» **Requirement**:
In the forum thread about small graphics cards below, copy the passage that begins at the words "Hi there!! Hey" and ends after "No worries mate!", changing every "Fo4" to "Fallout 4".

» **Supplied text**:
########################################

No way would I use a 8400GS  Just use on chip


----------



## TRUELOVE95 (Oct 11, 2016)

Hi there!! Hey mate,
I have the video card R7 240, and i have even gamed Fo4 on the card. You have to tweak a lot though and the graphics are not too bad! But can have dips in FPS in the city and indoors.

xfx version:
https://cdn2.pcadvisor.co.uk/cmsdata/reviews/3533462/XFX_R7_240.jpg

my card: http://asia.dl.sapphiretech.com/arc..._HDMI_DVI_VGA_PCIE_C02_635331829563763699.jpg


Would not recommend Fo4 gaming, but does play well. Awesom efor other games like RIDE, i can play most games on that card but games like DR3 needs ReSwitch at 1024 res. DR3 is not well optimized though lmao!

But that is a card I own. 30w max tdp. for htpc, msy sold the card  at $65 new, you should get a dx11 card for $40 used or DX9 card for 15 used on gumtree.

No worries mate!



Melvis said:


> Ok so I have been looking at what you can get in the smallest form factor possible in a GPU. So far I have found a 8400 GS to be the smallest yet and was wondering what possible other cards might be out there that can match its size?
> I have a itx build and just for total interest sake I went looking into what "might" fit into this tiny space/case.
> 
> So I thought Id ask here and see what others come up with
> ...


----------



## TRUELOVE95 (Oct 11, 2016)

you need 8gb ram at least.


----------



## i7Baby (Oct 11, 2016)

What case do you want to fit it in?


----------



## GoldenX (Oct 11, 2016)

I've seen Geforce 6200's smaller than those. had one with a 4x4x1cm heatsink.

########################################

» **Available data**:
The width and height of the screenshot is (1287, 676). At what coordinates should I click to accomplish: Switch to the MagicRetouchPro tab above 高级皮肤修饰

########################################

» **Answer for this exercise**:
Hi there!! Hey mate,
I have the video card R7 240, and i have even gamed Fallout 4 on the card. You have to tweak a lot though and the graphics are not too bad! But can have dips in FPS in the city and indoors.

xfx version:
https://cdn2.pcadvisor.co.uk/cmsdata/reviews/3533462/XFX_R7_240.jpg

my card: http://asia.dl.sapphiretech.com/arc..._HDMI_DVI_VGA_PCIE_C02_635331829563763699.jpg


Would not recommend Fallout 4 gaming, but does play well. Awesom efor other games like RIDE, i can play most games on that card but games like DR3 needs ReSwitch at 1024 res. DR3 is not well optimized though lmao!

But that is a card I own. 30w max tdp. for htpc, msy sold the card  at $65 new, you should get a dx11 card for $40 used or DX9 card for 15 used on gumtree.

No worries mate!